What’s truly nauseating about this formula is that most newcomers to the genre (a.k.a. Watain’s entire fan base) might not be able to pick apart this cocktail of black metal plagiarism.  An A.D.D. generation of changing songs or albums rapidly with no real time spent drinking in any of them might be so conditioned to swapping music in and out that this will feel natural to them.  However, anyone with the ability to appreciate the depth and creativity of the black/death metal works from the 90’s and/or anyone even remotely schooled in music appreciation (even at the most basic level) will quickly understand that none of these compositions are in any way practical.  The riffs and movements are as cut-and-paste as the words in the album’s title: complete with no thematic continuity, logic, or reason.  It’s literally just a completely randomized blender of lifeless riffs, pathetic blasts, and soulless melodies meshed together in a swarthy mass of aural defecation. I truly and honestly wonder if Watain have an audio software program with a slicer algorithm and just booted up a bunch of other Watain, Mayhem, and Revenge songs with the measures earmarked for the program to randomly generate a composition of their parts because then and only then would their be any sense to this pile of garbage.
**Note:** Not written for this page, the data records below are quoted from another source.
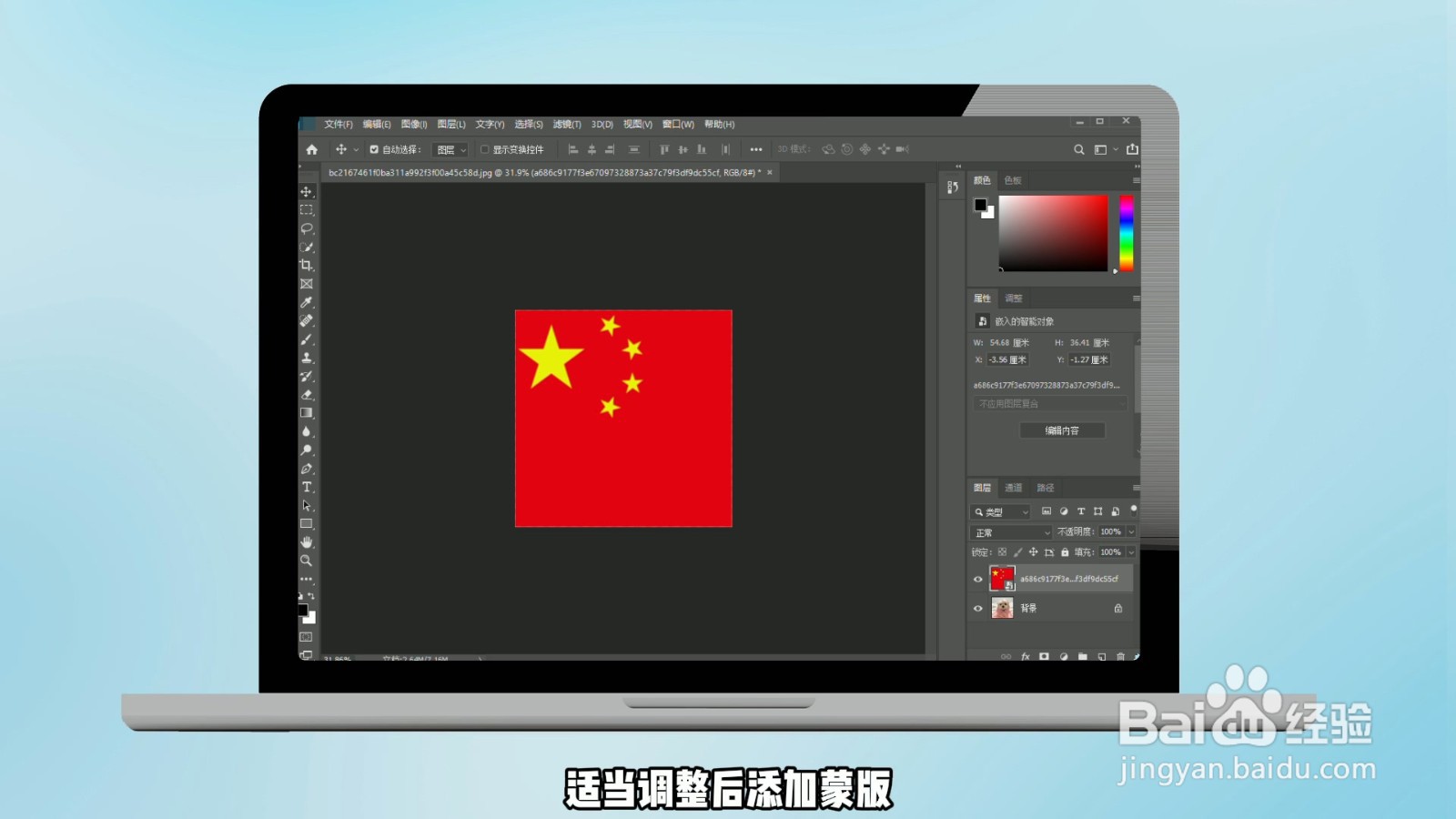This screenshot has height=819, width=1456.
Task: Select the Clone Stamp tool
Action: pyautogui.click(x=307, y=357)
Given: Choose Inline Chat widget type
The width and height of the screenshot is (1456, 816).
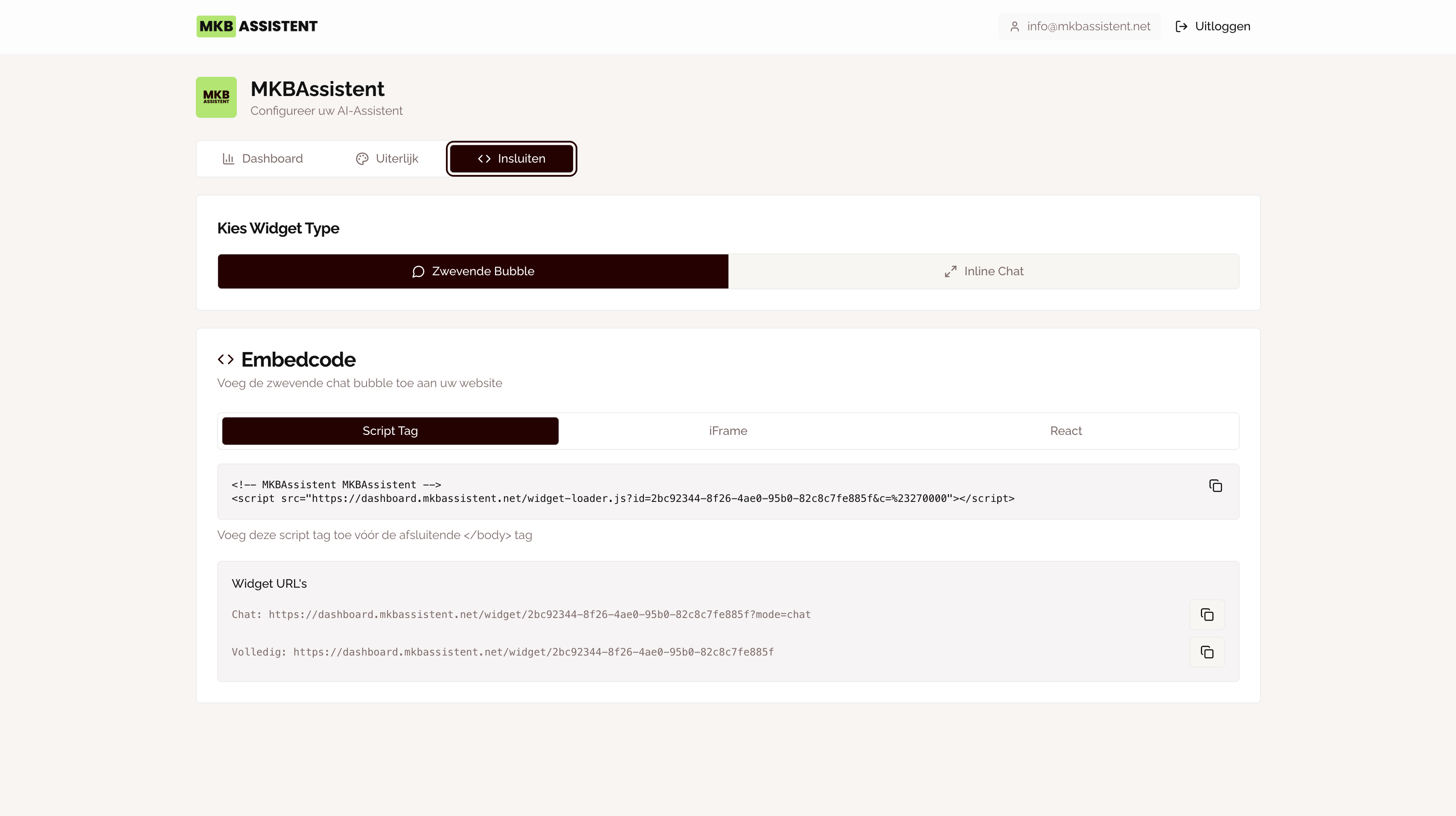Looking at the screenshot, I should coord(984,271).
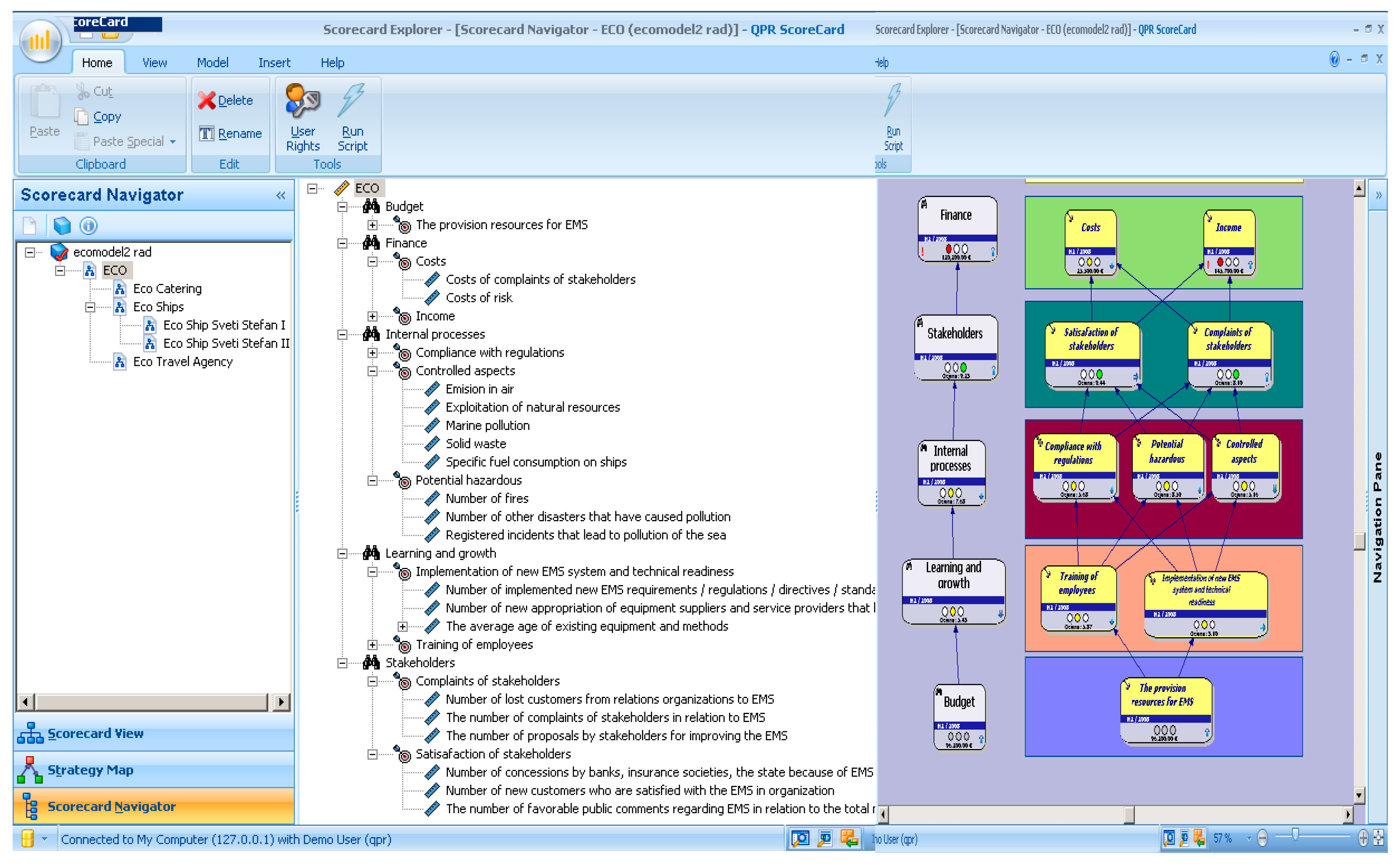This screenshot has height=864, width=1400.
Task: Open the Strategy Map pane
Action: tap(90, 770)
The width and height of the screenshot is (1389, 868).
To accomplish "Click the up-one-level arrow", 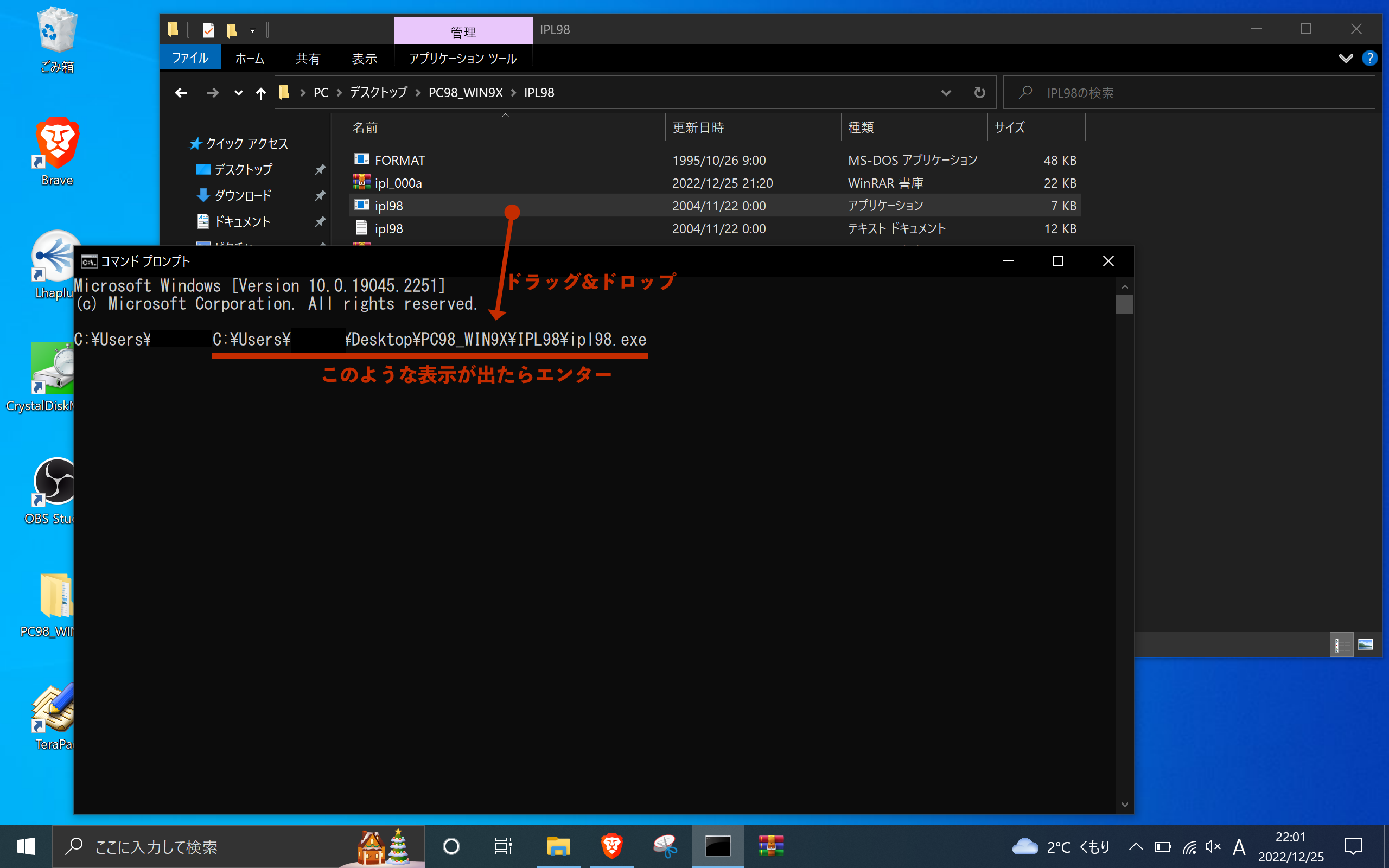I will (260, 92).
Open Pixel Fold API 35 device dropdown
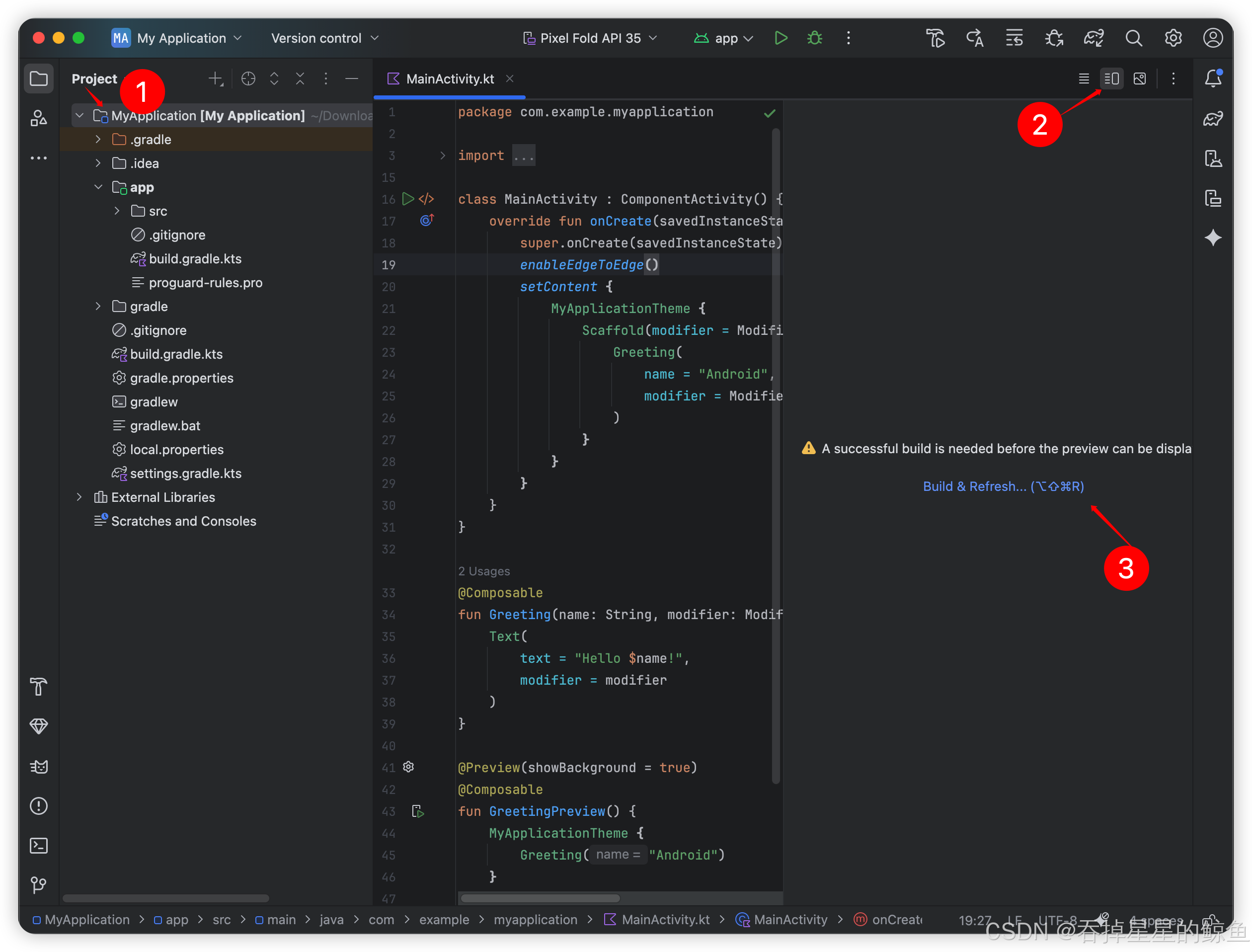This screenshot has height=952, width=1252. pyautogui.click(x=589, y=38)
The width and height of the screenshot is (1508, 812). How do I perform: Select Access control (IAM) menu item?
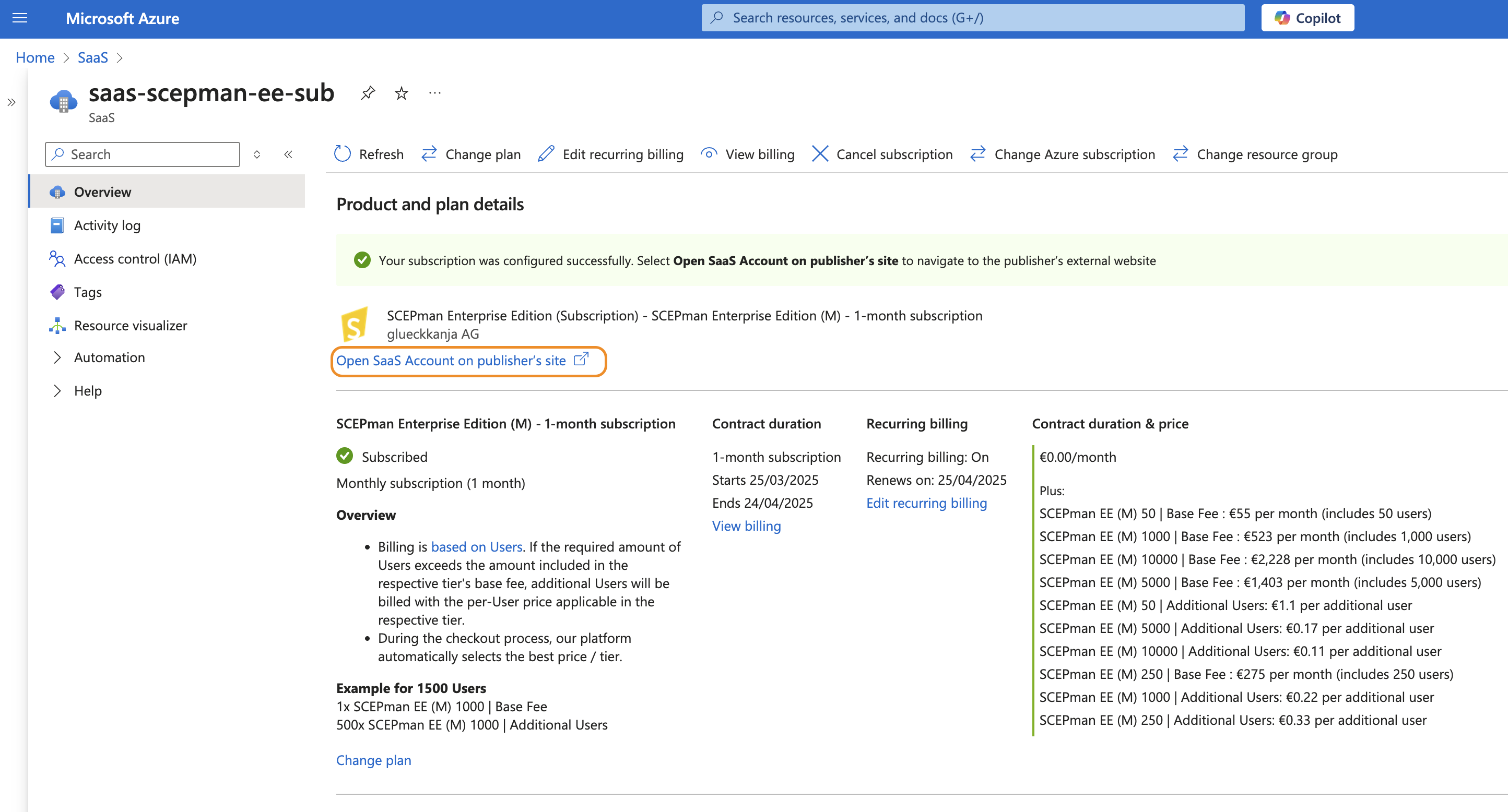coord(135,258)
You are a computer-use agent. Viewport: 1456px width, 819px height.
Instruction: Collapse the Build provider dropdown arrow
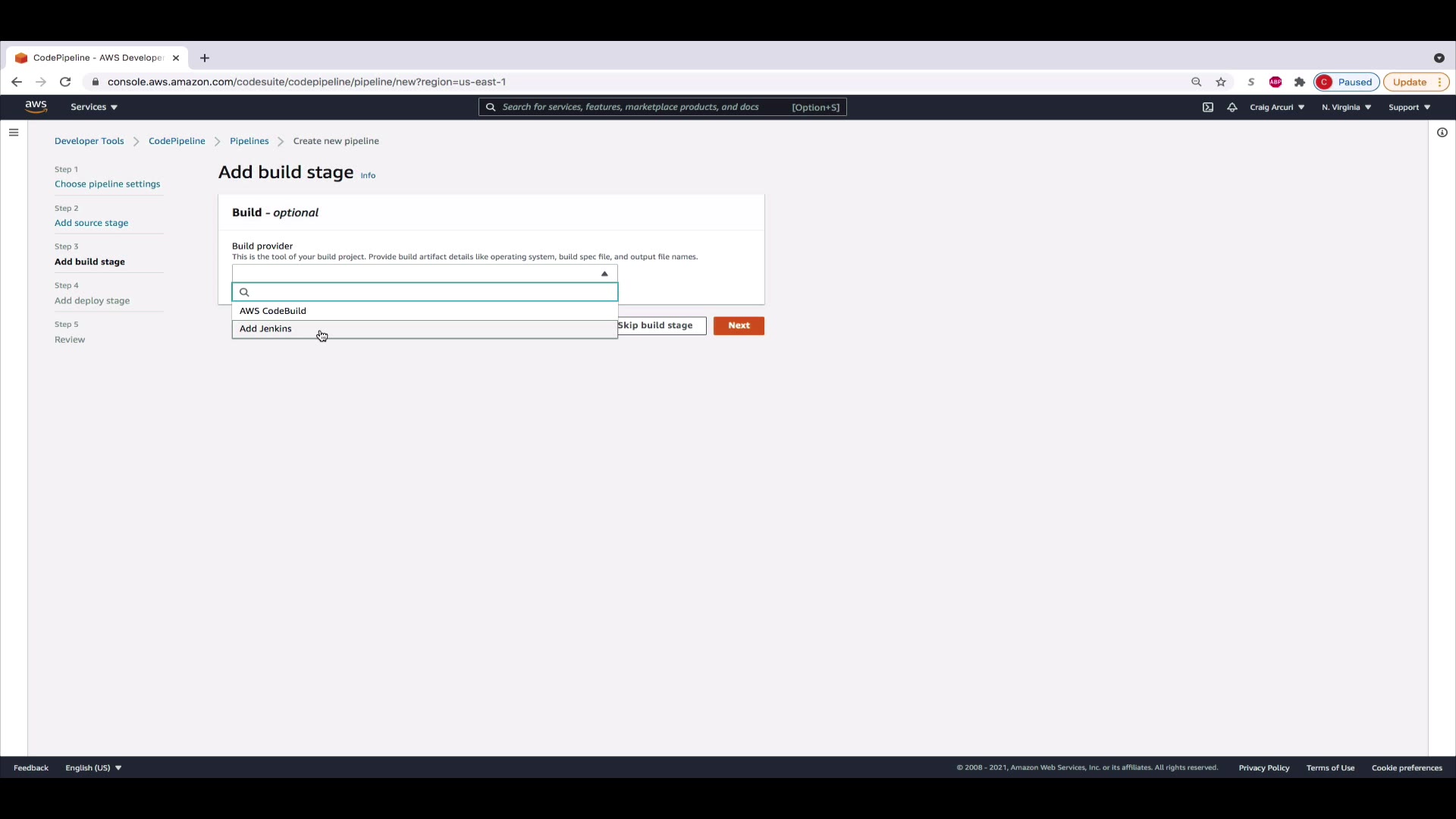point(604,274)
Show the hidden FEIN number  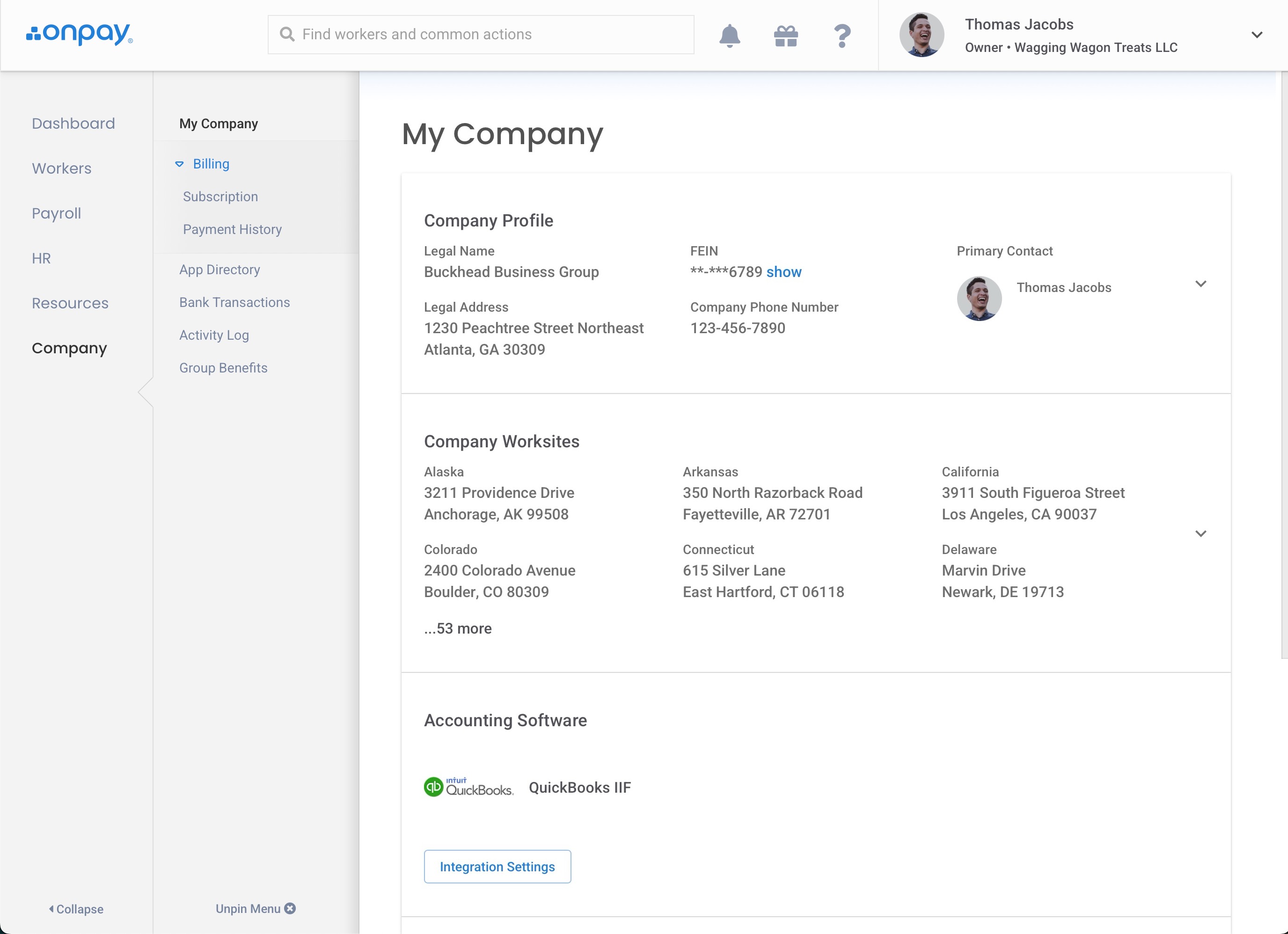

There is a certain poetic justice to Trident Wolf Apocalypse as it personifies 2010s extreme metal and its hipster fan base in a way no other record has.  This decade has produced a neutered dickless class of metal musicians and fans who more than any preceding generation have elevated aesthetics, rehashing of retro sounds and ideas, ideology, and status over musical quality.  Releases like this exist solely for trashy hipsters to out-muscle other hipster inde-metal fans in “haha, I’m fucking underground and you’ve never heard this” entry type audiences only to later be discarded by another “really underground looking/sounding” piece of music.  Watain (or the Century Media executives- whoever is making the creative decisions on this one) must have been aware of this to put together something as obvious and shameless a cash grab as what this album is.  Unfortunately, what comes from this is a delegitimization of the overall black metal genre to such an extent that it becomes embarrassing to be a fan of any of it whatsoever.

As a wannabe black metal band formed in the 2000’s, Watain always had a lot to prove given that they were not a part of the original movement but still wanted to appear as dangerous, dark, and true to the spirit.  Unfortunately, this led to a career of music void of quality and a career of musicianship castrated beyond comprehension.  Watain is truly the band to do the most damage to the genre as with each album they delegitimize black metal to greater and greater depths of humiliation.  And while it’s unclear if Watain actually believe their gimmick of theistic satanism as much as they present themselves to, they have- through both this album and their entire career- infinitely portrayed their dark lord’s inferiority to the God of Abraham.